There is an interesting technique of inserting a loose tenon between two boards and draw boring to pull them together. More for industrial environments perhaps but mouseman Thompson uses it on some of his table tops. Hasn't worked too well in this example but it's not been done well either.
Better to have both dowels close to the join line or 3 dowels on each side in a shallow triangle close to the line. Little repeat patterns of 6 dowels
Glue to join the boards but no glue in the mortice and tenon.

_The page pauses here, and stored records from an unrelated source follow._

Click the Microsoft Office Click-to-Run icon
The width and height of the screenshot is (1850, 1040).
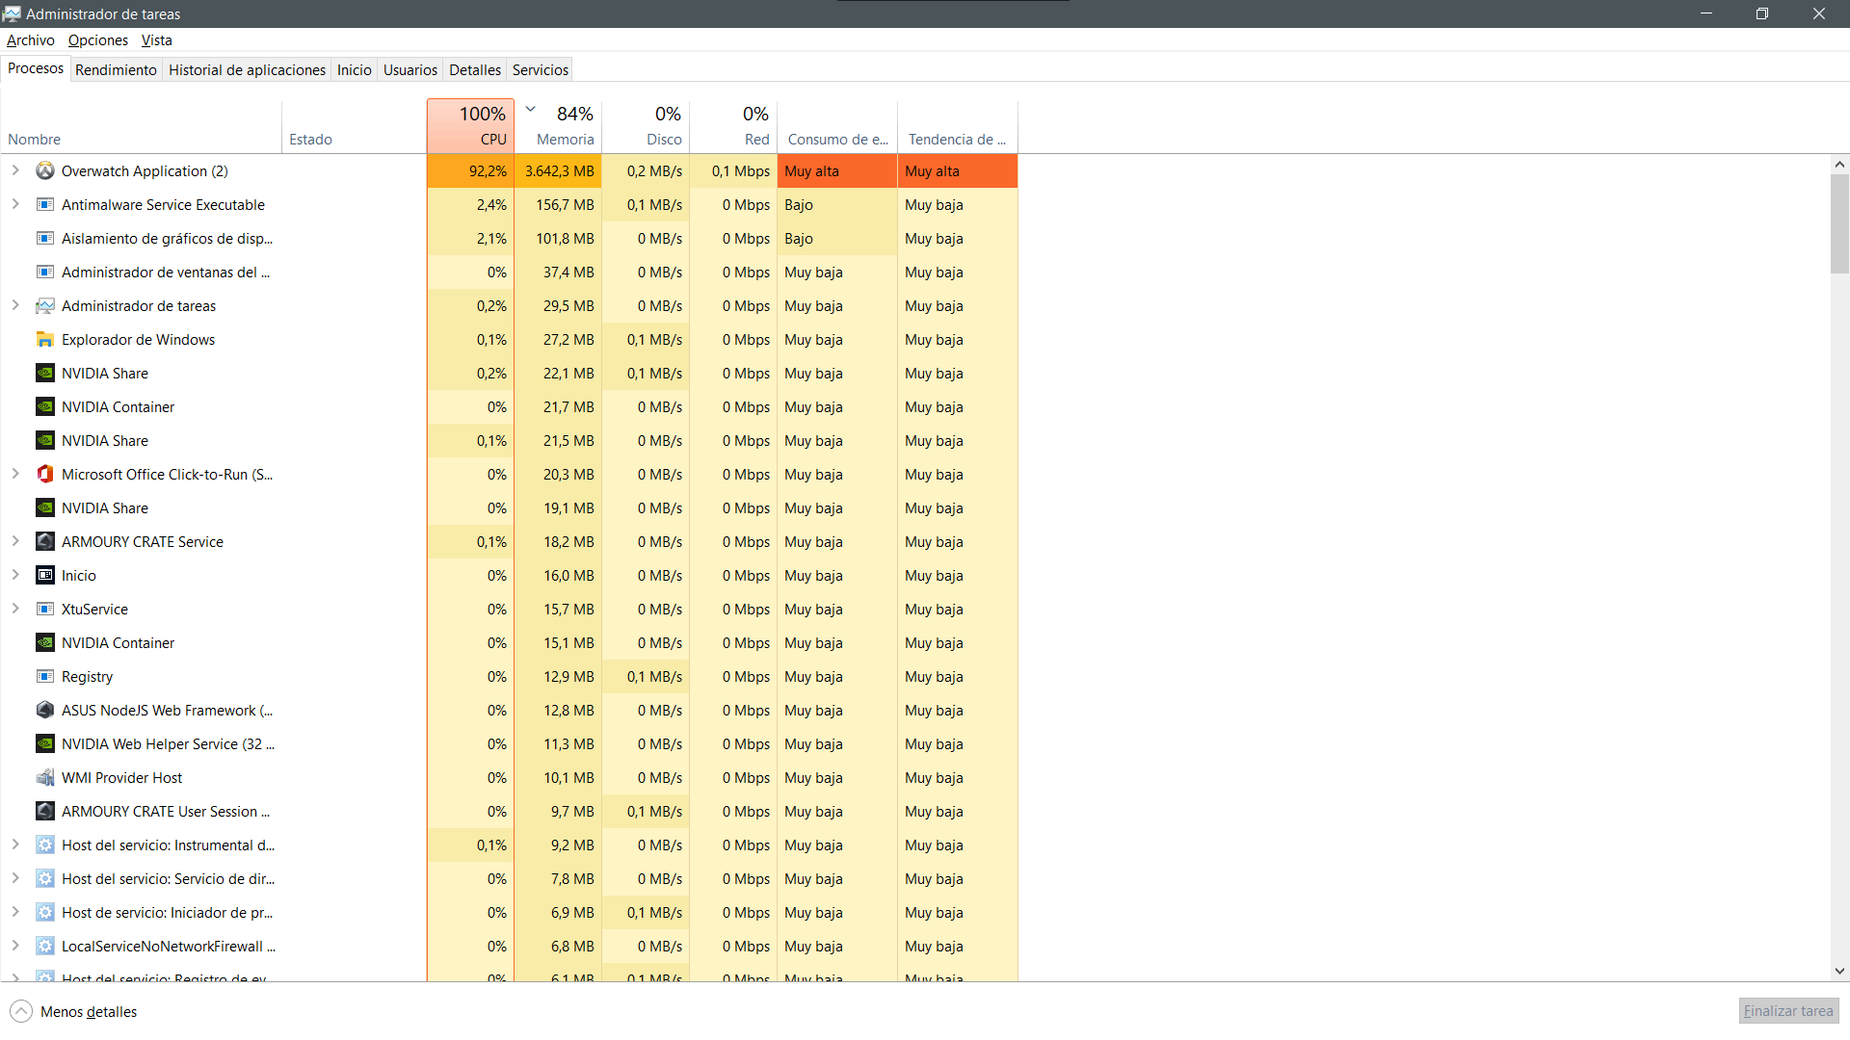(x=44, y=475)
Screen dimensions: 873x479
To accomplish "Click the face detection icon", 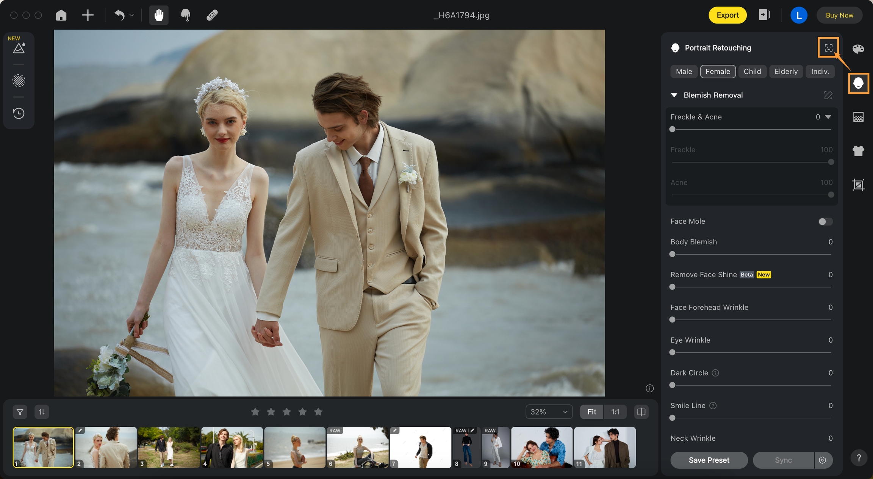I will coord(828,48).
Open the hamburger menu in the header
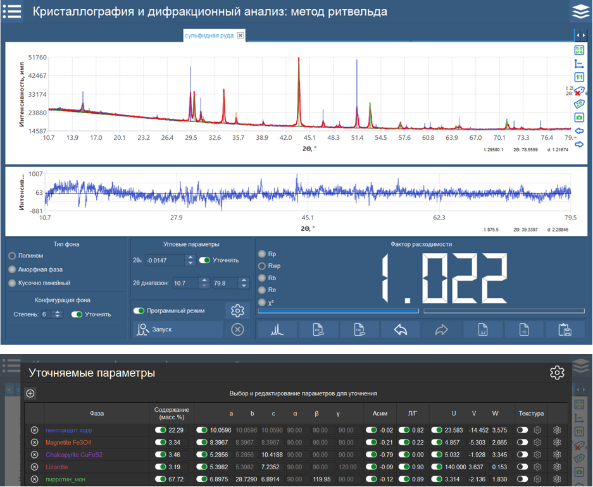The height and width of the screenshot is (487, 593). tap(12, 11)
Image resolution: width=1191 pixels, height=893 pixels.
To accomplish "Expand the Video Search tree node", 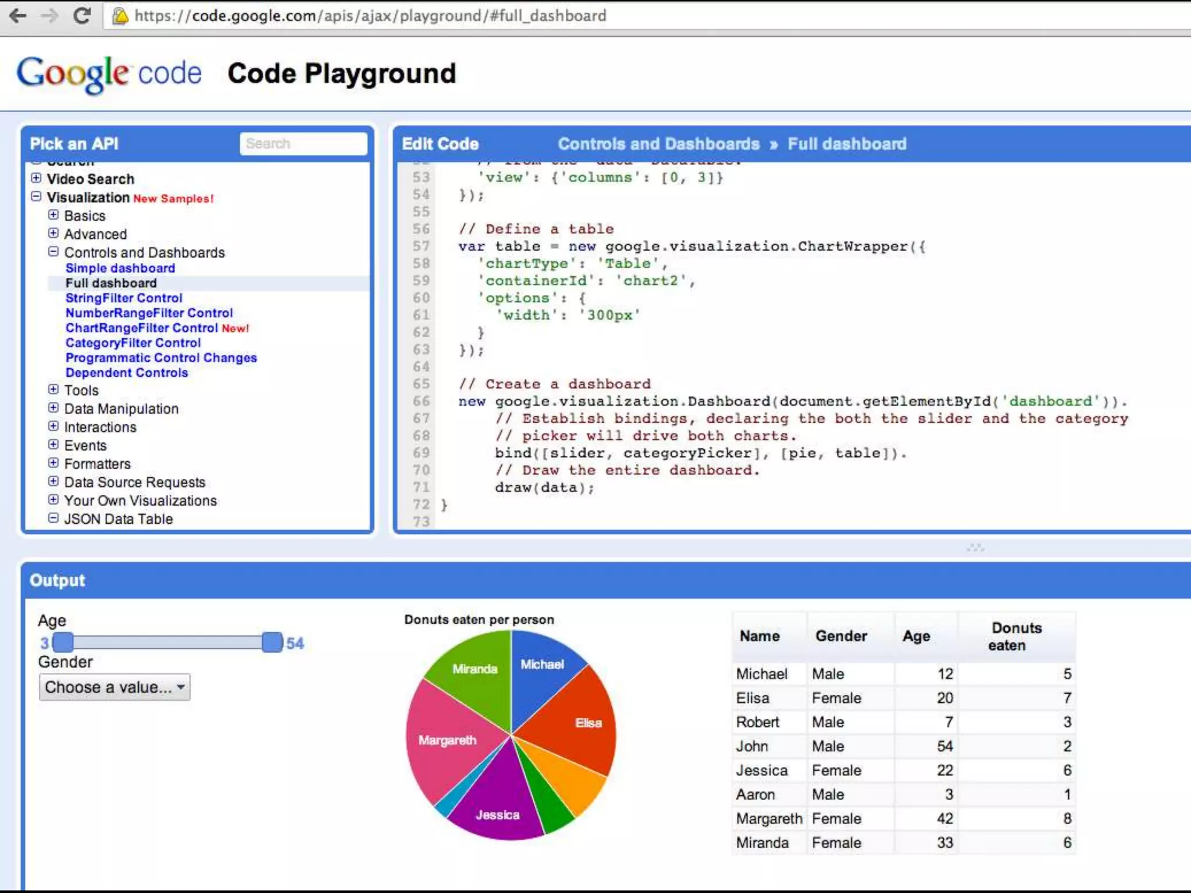I will pyautogui.click(x=36, y=178).
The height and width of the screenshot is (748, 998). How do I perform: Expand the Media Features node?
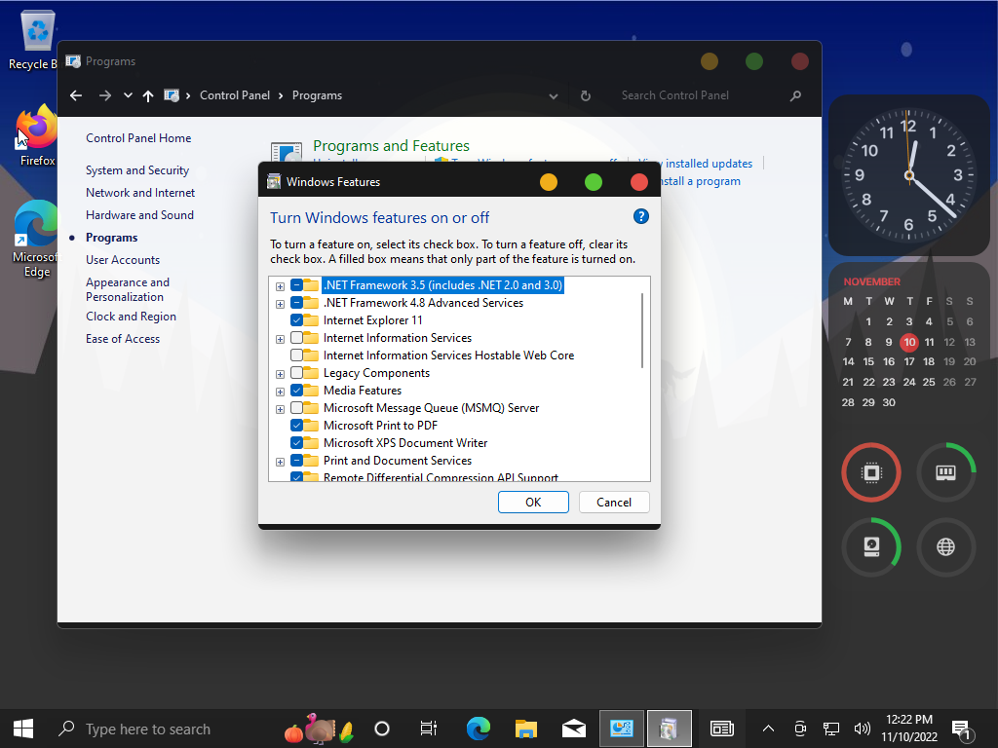tap(280, 392)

Screenshot 2021-11-11 at 10.09.26.png
 
Last edited:
Not a great photo but this is the underside of a large rustic table I made for a friend (the top is in two halves, you can just see the worktop connector bolt cut out in the shadow where the two halves will join). You can see the holes for the screws are slotted so the top can expand or shrink. If you don't allow for movement the top would probably bend as it expanded if it took on moisture or crack if it dries out and shrinks. The slots allow the top to "float" so hopefully there will be no problems.

View attachment 121585
:oops: Really. I didn't know.
 
I use ply to aid alignment when making solid (olive) wood worktops and bar tops. A 6mm strip of marine ply fits perfectly in a 6mm routed groove (on 25mm thick boards in my case). If you're gluing up over a long length they make things easier. I use marine ply because "normal" play is about 5.2/5.3mm thick and marine is 6.0mm you can glue them in place, or not. I do, but I doubt it adds much.